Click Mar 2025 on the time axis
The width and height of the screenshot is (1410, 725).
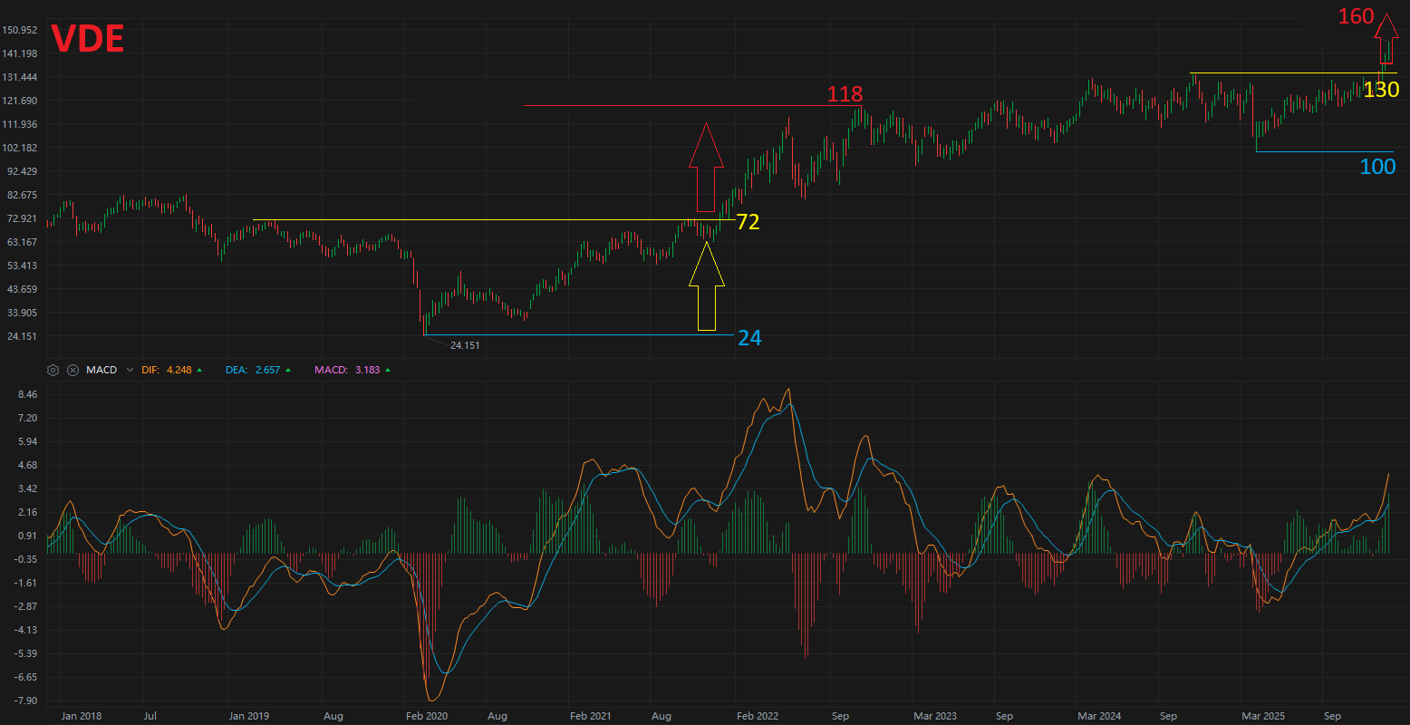point(1263,716)
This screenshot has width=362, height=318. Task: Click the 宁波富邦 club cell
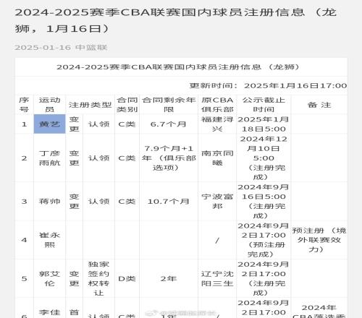(x=217, y=201)

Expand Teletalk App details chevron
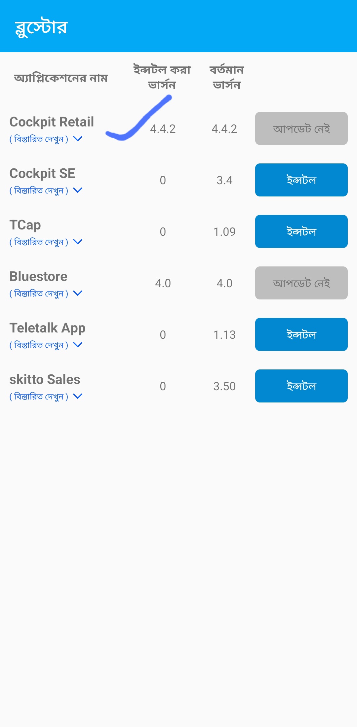click(x=78, y=345)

PROBLEM DETAILS:
Using the listing above, copy exactly the lines from the one that contains "This screenshot has" through its last line, both included, but not the pictures.

OUTPUT OF THE EXERCISE:
This screenshot has width=362, height=318. Task: Click the 宁波富邦 club cell
(x=217, y=201)

Expand Teletalk App details chevron
click(x=78, y=345)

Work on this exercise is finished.